German chess player (born 1984)

Elena Köpke ( Levushkina, born 27 February 1984) is an Uzbekistan-born German chess player who holds the FIDE title of Woman Grandmaster (WGM, 2007).

==Biography==
Köpke participated in World Youth Chess Championships in various girl's age groups, who twice ranked in the top ten (1998, 2000). In 2001, she ranked 9th in Asian Women's Chess Championship. In 2001, she participated in Women's World Chess Championship by knock-out system and in the first round lost to Alisa Marić.

Since 2002, she lives in Munich and represent Germany. In 2006, she won the Bavaria Junior Chess Championship in the U25 age group for men. In 2014, she won Bad Ragaz international chess tournament Osteropen 2014.

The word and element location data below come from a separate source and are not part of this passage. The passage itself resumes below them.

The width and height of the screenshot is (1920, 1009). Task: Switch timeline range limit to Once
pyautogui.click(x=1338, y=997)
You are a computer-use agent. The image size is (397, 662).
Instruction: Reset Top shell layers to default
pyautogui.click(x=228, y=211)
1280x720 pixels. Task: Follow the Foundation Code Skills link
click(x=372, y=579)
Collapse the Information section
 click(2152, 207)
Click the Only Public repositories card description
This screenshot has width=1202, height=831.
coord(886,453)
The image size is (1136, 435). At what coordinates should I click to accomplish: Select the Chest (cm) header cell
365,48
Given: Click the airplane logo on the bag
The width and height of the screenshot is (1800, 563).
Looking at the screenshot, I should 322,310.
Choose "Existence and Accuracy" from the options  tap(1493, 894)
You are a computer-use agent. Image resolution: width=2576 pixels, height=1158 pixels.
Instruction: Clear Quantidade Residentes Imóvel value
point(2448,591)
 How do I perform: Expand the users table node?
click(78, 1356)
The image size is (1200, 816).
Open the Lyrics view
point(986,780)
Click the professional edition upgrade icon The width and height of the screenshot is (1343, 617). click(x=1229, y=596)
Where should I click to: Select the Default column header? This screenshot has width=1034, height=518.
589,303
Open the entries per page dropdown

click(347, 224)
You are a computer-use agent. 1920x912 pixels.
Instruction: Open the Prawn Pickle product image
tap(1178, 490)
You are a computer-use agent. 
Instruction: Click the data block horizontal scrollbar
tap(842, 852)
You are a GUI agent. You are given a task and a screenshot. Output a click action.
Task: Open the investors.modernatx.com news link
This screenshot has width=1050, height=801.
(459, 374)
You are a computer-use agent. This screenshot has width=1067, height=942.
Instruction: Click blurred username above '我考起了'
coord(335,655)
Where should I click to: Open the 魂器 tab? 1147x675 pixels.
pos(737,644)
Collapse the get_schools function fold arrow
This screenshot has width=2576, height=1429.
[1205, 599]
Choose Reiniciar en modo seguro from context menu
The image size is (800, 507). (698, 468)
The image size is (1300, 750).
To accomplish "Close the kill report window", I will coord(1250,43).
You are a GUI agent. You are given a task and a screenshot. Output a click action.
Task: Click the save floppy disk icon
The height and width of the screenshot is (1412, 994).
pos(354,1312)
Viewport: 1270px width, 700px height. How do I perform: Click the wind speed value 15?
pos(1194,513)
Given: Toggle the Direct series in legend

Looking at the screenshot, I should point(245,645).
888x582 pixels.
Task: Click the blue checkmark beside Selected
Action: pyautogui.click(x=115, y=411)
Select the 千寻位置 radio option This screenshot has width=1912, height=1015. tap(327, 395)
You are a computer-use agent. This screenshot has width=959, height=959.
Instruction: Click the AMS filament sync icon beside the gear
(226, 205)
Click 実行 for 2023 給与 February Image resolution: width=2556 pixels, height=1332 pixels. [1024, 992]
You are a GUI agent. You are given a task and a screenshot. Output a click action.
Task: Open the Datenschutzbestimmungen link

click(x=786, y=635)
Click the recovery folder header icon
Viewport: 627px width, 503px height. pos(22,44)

Köpke played for Uzbekistan and Germany:
- in Women's Chess Olympiad participated 3 times (2000, 2010-2012);
- in Women's Asian Team Chess Championship participated in 1999;
- in European Women's Team Chess Championships participated 2 times (2011, 2017).

In 2001, she was awarded the FIDE Woman International Master (WIM) title and received the FIDE Woman Grandmaster (WGM) title six year later.

She graduated from LMU Munich with a doctorate in computational linguistics.